Autor(es): Leite-Gomes, E ; Silva, MC ; Dias, AM ; Fernandes, Â ; Faria, G ; Nogueira, R ; Santos-Pereira, B ; Fernandes-Mendes, H ; Azevedo, CM ; Raposo, J ; Portero, JL ; Catalá, TA ; Taxonera, C ; Lago, P ; Fernandez-Aceñero, MJ ; Rosa, I ; Marcos-Pinto, R ; Pinho, SS
Data: 2025
Identificador Persistente: https://hdl.handle.net/10216/166520
Origem: Repositório Aberto da Universidade do Porto
Assunto(s): T cells; Colitis-associated colorectal cancer; Glycans
Background and Aims: Inflammatory bowel disease (IBD) is a chronic inflammatory disorder of the gastrointestinal tract, established as a risk factor for colorectal cancer (CRC) development.
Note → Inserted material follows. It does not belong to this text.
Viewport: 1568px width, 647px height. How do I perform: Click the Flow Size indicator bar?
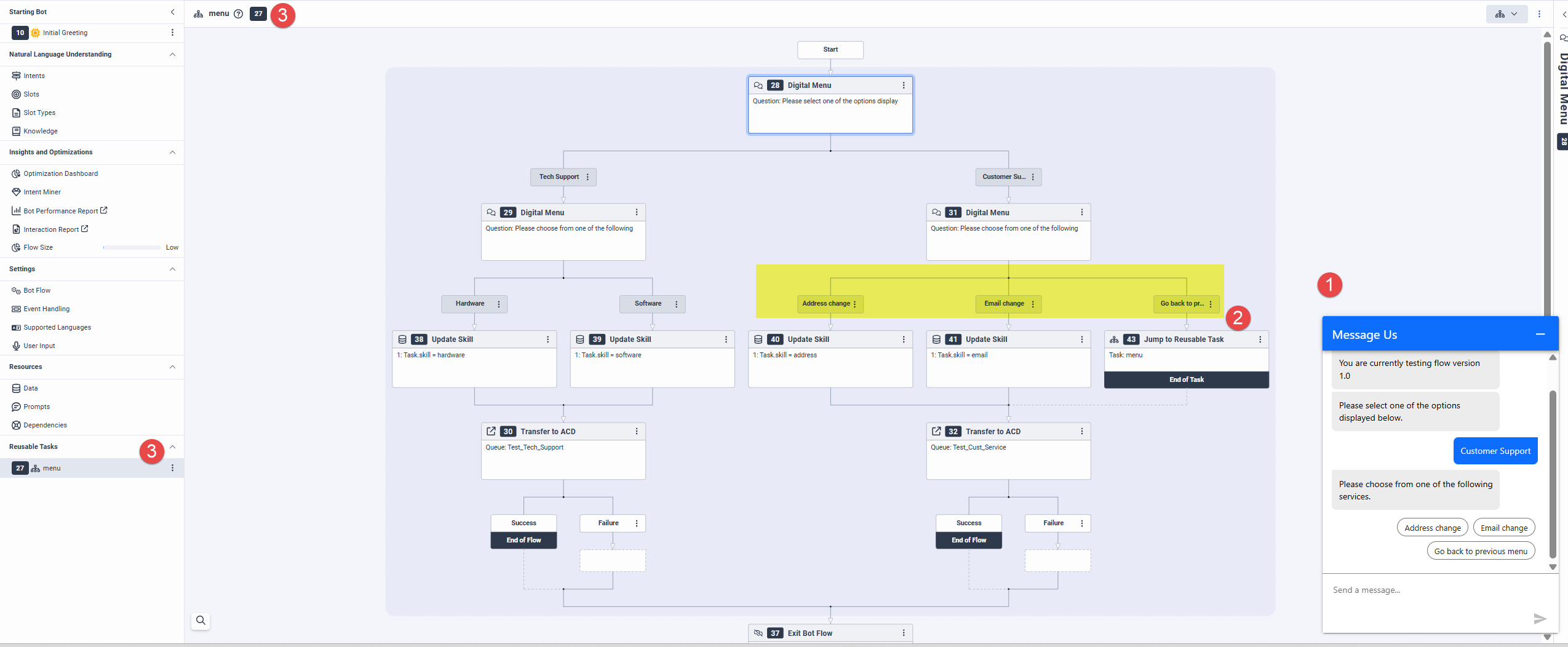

Long-standing inflammation appears to play a central role in colitis-associated colorectal cancer (CAC). However, the molecular mechanism underlying CAC progression is still elusive. Previous evidence showed that levels of branched glycosylation regulate T-cell-mediated immune response associated with IBD severity. Here, we revealed that colonic T cells from IBD patients are dynamically regulated by branched N-glycosylation and associated with the risk of CAC development. Methods: We performed in silico analysis for glycome and immune profile of a publicly available human dataset of CAC patients. Additionally, in a well-characterized cohort of CAC patients, we evaluated the N-glycosylation profile of infiltrated colonic immune cells at different stages of carcinogenesis (colitis, dysplasia and cancer). In vivo studies were conducted in Mgat5 KO mice, using AOM/DSS model to induce CAC. Tumor development and colonic T cells glycoprofile were characterized during CAC development. Results: The combined analysis of human IBD and CAC clinical samples, together with glycoengineered mouse model susceptible to CAC, revealed a gradual and dynamic increase of branched N-glycans in T cells from colitis to dysplasia and cancer. This glycosylation switch was shown to impose inhibitory properties in T cells, precluding an effective antitumor immune response. Mechanistically, we demonstrated that the deletion of branched N-glycans in Mgat5 knockout mice led to CAC suppression due to increased infiltration of CD8+and γδ T cells, contributing to an effective antitumor immune response. From the clinical standpoint, we demonstrated that branched N-glycosylation levels detected in inflamed lesions from IBD patients predicted CAC progression with a sensitivity of 83.3% and specificity of 67.9% when assessed together with age at diagnosis. Conclusions: Overall, we here disclosed a new mechanism underlying CAC development, identifying a potential clinical biomarker plausible to improve the efficacy of cancer surveillance programs through the early identification of high-risk IBD patients, for preventive clinical and thera-peutic strategies.